Honk!, the anthropomorphic musical that skunked The Lion King as Best New Musical in the 2000 Olivier Awards in London, makes its Chicago premiere Jan. 23, opening the 2002 season at Marriott Theatre in the Chicago area.

The British musical by lyricist-librettist Anthony Drewe and composer George Stiles began in suburban London and has become an international sensation in less than a decade, without the benefit of a Broadway production. There are 84 productions, professional and amateur, planned for the United State alone in 2002, Drewe, 40, told Playbill On-Line. He said he and his composer are hoping the show becomes a well-known property regionally and then plays Broadway — so the New York staging will be fed by fans who already know it.

The broad show, on a theme of acceptance and being different, is based on Hans Christian Andersen's "The Ugly Duckling." Drewe directs the resident Lincolnshire, IL, production, which officially opens Jan. 30. Performances continue to March 31.

The international explosion of Honk! has been tremendous considering it began life in 1993 at a 200-seat theatre in suburban London, the Water Mill Theatre, in Newbury.

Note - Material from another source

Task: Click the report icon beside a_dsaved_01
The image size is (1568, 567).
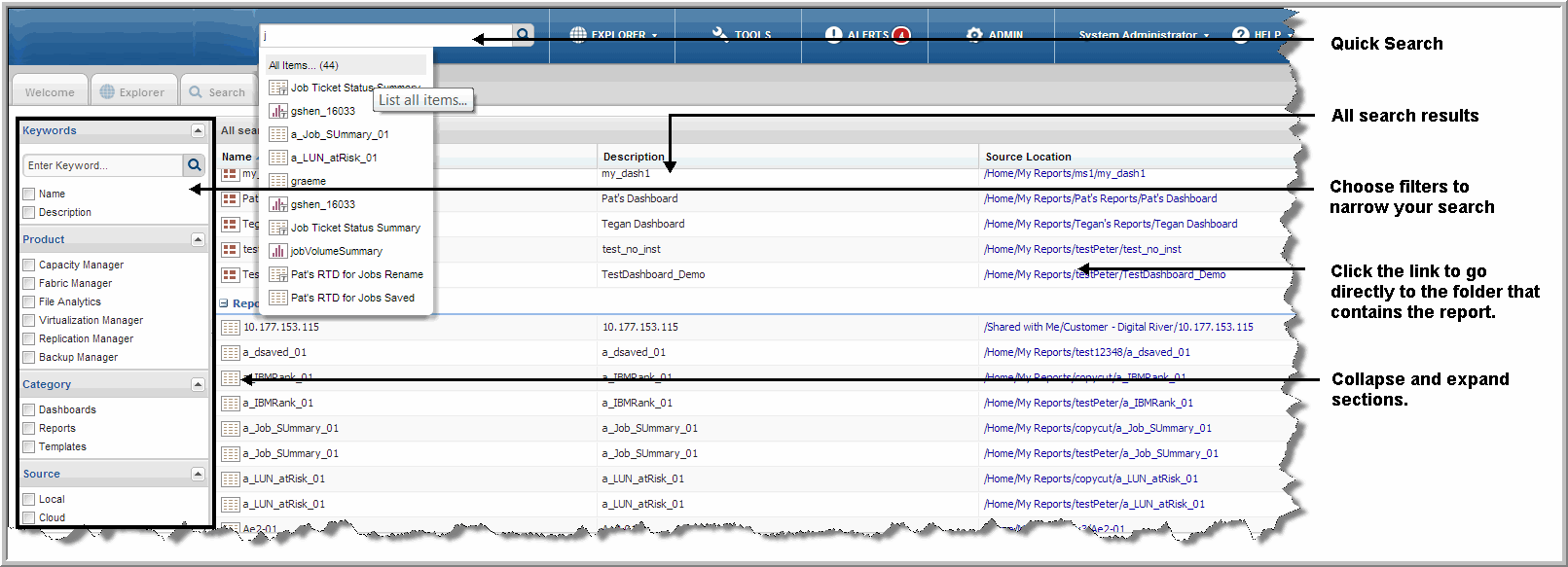Action: pos(231,353)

"It's a converted water mill, so it has a river running through it, effectively, and it has ducks on the lawn, and I thought, 'This is the perfect show for the Water Mill,'" Drewe explained. He wrote the libretto in three days, sold the idea to the Water Mill and showed the script to Stiles the day the composer returned from a trip. The show was a hit. Drewe kept pitching the family-friendly musical to director Trevor Nunn at the National Theatre, and although Nunn said he was a fan of it, he didn't have a slot for the musical. In 1997, Julia McKenzie staged a production of it in Scarborough, and Drewe was still pitching to Nunn. In 1999, proving that persistence is everything, Drewe got a call from the famed Nunn. A show had fallen through at the National in London. Could they stage Honk! at the National's Olivier Theatre for Christmas? Some tweaks and changes were made for the National, and that is the printed version now available (a U.S. script has some slight cultural reference changes).

The show went on to beat the Disney machine's The Lion King for Best New Musical in the Olivier Awards.

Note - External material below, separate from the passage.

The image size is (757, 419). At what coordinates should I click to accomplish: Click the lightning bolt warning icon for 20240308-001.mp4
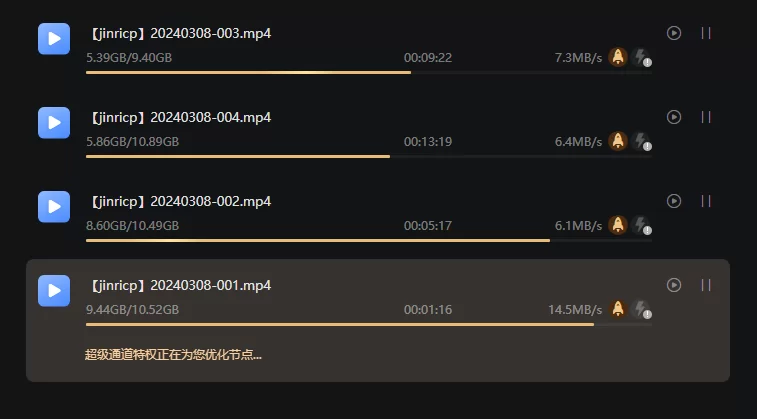coord(642,309)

"Ordinarily I don't think it would have made the front page of the newspapers, but it was the whole story of a duck beating a lion that the British press cottoned onto," Drewe said. "And it was the first British musical staged at the National Theatre."

Why hasn't Honk! landed on Broadway?

"To open a show in the West End or Broadway, the stakes are so much higher that it can make or break a show, and if the critics decide they didn't like it, it pretty much kills the show off," Drewe said. "Whereas, to do what we're doing with it, which is more like [the path of] Joseph and the Amazing Technicolor Dreamcoat — starting it out in the provinces — it starts a whole groundswell of interest. We've turned down two Broadway offers. We don't rule it out as a possibility, we just don't want it to spoil what, at the moment, is happening and which we're rather enjoying, which is seeing all these productions around the world now — some at schools, some at community theatres and some at big professional theatres. There are dozens."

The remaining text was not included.